After I finished blogging earlier I picked up the phone but I couldn’t dial. I just needed someone to talk to. Someone who’d understand. Someone who would let me blether and sob. I dialed HarryPotter.
He answered the phone to me in a state of snot and tears. He didn’t ask what was wrong, or what had happened. Instead he said, ‘You know the first time I ever met you, you were crying. I don’t think you’ve stopped since.’
That was exactly what I needed, and I started to laugh.
Then he said, ‘Do you want to tell me what’s wrong? Or is this another one of your storms in a teacup?’
‘No, it’s nothing,’ I said. Cheering up a bit. ‘No one’s dead.’
And you know what? It was okay. No one was dead. Someone could have died, but they didn’t. In fact, not a day or a second goes by that couldn’t result in death. We all escape it and we all face it.
Talking to HarryPotter made me feel better, and I love the fact that he doesn’t care why I’m sad. He just makes me feel better. And if it was something truly tragic, then he’d be there for me — ready to make me laugh or let me cry.
He excused himself from the office so he could talk to me away from ‘prying ears’, and he went for a walk as we talked. We didn’t talk about anything really, just a bunch of nonsense: books he’s working on, Conspiracy’s old book, me working in an empty office.
He had walked a full circle, and had to go back into the office, but before hanging-up he asked me again if I’d reconsider coming to Glasgow for the weekend.
God, I want to. But I can’t. It’s not fair toFife, who’s looking forward to a weekend with me and the kids.
Oh god. The kids. ‘I can’t face the kids. Not today’, I thought. So I stayed in the office as long as I could. Actually, I could have stayed much longer, but Fife rang wanting to know where I was. I said I was just catching up on work, but I’d be home shortly.
I’d just got into the flat when there was a knock on the door. It was CoolTrous. He was coming to get some stuff to bring back to PoshPhD at the hospital: pajamas (like she owns any of those), toothbrush, hairbrush, etc. Plus, I still had the key to her flat and her phone.
‘Oh my god, I never rang her family.

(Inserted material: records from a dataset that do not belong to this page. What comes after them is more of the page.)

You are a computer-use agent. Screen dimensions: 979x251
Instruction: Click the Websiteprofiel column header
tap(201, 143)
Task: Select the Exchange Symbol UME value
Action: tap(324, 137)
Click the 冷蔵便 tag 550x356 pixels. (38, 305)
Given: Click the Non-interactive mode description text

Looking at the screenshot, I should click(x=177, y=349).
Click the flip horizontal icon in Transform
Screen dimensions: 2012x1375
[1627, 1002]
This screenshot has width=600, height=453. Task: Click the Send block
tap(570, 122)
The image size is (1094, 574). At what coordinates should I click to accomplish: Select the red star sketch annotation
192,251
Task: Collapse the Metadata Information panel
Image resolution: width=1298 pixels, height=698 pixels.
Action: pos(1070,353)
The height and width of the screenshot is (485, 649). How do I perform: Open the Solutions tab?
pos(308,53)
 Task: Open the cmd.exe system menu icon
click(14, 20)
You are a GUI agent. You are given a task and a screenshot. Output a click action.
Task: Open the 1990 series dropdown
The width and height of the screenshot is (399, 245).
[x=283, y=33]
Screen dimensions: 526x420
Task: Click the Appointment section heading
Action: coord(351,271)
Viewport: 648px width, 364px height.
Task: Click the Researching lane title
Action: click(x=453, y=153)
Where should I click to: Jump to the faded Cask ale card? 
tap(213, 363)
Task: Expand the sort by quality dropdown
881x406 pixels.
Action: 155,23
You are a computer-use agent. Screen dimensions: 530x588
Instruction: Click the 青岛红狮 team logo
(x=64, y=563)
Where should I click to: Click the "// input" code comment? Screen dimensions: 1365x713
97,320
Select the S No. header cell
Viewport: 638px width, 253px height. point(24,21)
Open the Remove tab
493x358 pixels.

I was going to do that but…’
Fife came up behind me and stood there for a moment.
‘The hospital called her mum and dad. Her mum’s in the US, and can’t get over, but her dad’s in London and will be up tonight,’ CoolTrous said.
‘Who’s in the hospital,’ Fife asked.
CoolTrous then told Fife everything. How I found PoshPhD on the doorstep; how I called the ambulance, and how I managed to keep a calm head when he was flipping out. (I thought CoolTrous was pretty stoic until the end, and I certainly would not have thought he was ‘flipping out’, but I guess other people’s perceptions of yourself are always different than your own.)
Then he apologised for PoshPhD snubbing me in the hospital, ‘She’s just not herself,’ he said.
I told him to please stop apologising for her. It wasn’t his place to do that. CoolTrous stammered for a bit and said, ‘I just don’t think she means to act the way she does. That’s all.’
I gave CoolTrous the keys to PoshPhD’s flat and her phone. He said he’d keep me posted.
Back in the house Fife took me to the kitchen table and sat me down, while he fixed me a cup of tea. He asked why I didn’t call him, or even tell him what had happened. To be honest, I don’t know why I didn’t tell him. I just didn’t. And I’m sure I would have told him eventually, but CoolTrous beat me to it.
So I said, ‘After I left the hospital I’ve been in kind of a daze. That’s all. I was going to say something.’
He held my hand and asked if I was alright, and I said I was fine. Absolutely fine. Just tired. I then realised how quiet the house was, so I asked about the kids. They were outside playing in the garden, and Fife had been keeping an eye on them through the kitchen window.
Fife then got up and kissed me on the forehead. He said he thought I was ‘brave’, and that today proved I’d be a good ‘step-mum’. I looked at him in shock, so he responded, ‘I know you think I’m going too fast, but I love you. I know the kids are a handful, and that worries me. But you kept your calm today. You didn’t need to call anyone else for help. You were the rock in an emergency situation. That’s being a parent.’
Then he said he was going to play with the kids outside for while, which is where he is just now. He said to ring him when the timer goes off, because he’s got gammon in the oven for dinner.
You know. Maybe he’s right. For so long I relied on a guy to get me out of tight jams. Dad when I needed money. Goatee when I discovered I was living with a thug. HarryPotter when I discovered that Goatee couldn’t keep it in his pants. And I had the entire male staff of MNM get me out of that jam with NFEditor and the embezzlement. You know what? Not anymore. Fife’s right, I can deal with things on my own.
If I can sort out an overdosed prima donna on my doorstep, then I can handle Fife’s horrible kids from time to time. Right. I can do this. In fact, the blogging is getting put away and I’m going outside to play with my (boyfriend’s) kids.